↓↓↓

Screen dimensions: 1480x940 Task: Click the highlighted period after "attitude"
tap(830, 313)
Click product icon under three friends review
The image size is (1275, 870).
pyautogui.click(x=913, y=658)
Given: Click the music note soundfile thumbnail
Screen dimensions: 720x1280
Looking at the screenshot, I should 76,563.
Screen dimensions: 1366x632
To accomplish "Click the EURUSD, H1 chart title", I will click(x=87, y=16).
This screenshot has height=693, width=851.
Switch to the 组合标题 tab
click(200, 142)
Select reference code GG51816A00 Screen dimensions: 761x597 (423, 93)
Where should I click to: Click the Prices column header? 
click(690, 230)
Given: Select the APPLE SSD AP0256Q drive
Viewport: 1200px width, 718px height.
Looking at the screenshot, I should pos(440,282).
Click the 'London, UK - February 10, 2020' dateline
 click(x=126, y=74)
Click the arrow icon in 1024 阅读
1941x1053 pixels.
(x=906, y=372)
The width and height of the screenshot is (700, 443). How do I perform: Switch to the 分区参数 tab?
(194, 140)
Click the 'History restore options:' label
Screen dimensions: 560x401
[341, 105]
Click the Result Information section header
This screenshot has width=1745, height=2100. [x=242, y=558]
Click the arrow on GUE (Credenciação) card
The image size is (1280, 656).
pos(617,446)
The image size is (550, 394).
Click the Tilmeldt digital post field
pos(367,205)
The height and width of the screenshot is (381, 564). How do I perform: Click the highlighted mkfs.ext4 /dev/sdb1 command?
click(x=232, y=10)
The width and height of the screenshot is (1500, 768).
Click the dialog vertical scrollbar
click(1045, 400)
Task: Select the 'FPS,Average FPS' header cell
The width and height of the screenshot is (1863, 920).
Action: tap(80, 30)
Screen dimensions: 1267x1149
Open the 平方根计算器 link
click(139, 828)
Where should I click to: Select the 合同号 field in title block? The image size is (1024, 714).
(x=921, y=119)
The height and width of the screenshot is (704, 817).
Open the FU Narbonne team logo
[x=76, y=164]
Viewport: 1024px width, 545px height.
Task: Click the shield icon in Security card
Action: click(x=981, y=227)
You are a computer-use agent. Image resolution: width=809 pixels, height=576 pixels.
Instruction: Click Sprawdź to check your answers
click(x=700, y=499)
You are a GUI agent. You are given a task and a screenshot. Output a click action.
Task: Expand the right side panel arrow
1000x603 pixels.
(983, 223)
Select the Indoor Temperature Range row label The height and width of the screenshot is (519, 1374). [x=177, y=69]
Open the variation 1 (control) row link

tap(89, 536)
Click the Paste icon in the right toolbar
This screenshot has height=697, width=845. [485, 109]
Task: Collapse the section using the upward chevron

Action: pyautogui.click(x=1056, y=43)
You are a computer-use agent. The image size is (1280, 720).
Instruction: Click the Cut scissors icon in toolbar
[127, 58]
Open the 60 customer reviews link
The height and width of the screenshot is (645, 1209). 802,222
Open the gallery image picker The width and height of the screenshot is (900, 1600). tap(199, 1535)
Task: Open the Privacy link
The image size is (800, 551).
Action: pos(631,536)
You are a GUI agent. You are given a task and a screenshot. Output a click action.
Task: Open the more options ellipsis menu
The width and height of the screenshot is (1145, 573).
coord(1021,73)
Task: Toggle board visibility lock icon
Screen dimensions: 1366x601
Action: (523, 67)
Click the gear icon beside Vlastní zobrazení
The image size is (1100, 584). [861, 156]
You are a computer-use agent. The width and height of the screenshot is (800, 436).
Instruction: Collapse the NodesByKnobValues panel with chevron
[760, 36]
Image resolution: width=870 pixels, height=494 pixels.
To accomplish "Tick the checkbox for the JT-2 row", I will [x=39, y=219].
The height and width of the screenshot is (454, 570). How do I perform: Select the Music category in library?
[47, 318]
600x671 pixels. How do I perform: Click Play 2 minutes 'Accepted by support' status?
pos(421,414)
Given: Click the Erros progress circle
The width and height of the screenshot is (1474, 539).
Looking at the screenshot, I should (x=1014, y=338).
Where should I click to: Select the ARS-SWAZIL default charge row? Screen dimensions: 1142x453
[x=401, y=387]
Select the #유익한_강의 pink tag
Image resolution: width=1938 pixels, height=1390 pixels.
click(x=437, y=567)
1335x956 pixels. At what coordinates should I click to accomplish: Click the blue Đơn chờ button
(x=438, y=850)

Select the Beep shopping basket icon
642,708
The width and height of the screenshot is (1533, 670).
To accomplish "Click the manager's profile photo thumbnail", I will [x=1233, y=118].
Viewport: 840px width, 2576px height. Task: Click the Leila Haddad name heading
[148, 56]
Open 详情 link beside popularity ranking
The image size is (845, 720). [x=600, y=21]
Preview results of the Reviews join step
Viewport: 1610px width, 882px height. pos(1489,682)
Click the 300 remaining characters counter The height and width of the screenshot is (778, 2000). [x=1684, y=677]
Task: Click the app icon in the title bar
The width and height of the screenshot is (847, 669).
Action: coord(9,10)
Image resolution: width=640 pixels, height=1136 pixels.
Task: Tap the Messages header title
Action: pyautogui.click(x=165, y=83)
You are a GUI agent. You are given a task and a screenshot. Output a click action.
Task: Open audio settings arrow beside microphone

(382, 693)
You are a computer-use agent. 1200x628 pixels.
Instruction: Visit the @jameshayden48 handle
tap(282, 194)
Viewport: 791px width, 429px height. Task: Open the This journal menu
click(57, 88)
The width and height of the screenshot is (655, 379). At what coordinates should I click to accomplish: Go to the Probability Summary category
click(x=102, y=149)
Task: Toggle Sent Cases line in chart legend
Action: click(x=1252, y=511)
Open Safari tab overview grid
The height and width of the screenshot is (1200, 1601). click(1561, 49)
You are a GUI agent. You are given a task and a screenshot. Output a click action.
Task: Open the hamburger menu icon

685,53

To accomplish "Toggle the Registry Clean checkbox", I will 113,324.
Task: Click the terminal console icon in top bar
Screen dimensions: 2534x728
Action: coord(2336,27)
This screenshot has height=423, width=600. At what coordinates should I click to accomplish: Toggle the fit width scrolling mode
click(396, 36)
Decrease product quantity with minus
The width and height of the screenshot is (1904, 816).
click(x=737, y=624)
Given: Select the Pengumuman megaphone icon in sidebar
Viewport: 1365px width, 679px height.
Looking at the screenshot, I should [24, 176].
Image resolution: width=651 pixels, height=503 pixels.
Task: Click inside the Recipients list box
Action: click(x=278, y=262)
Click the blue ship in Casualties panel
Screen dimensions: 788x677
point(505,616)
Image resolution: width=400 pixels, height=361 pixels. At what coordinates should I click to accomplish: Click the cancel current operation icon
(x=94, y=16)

↑↑↑

Could you tally the lines in the data that contain the string "options" and answer with the number alone?

* Task output *
2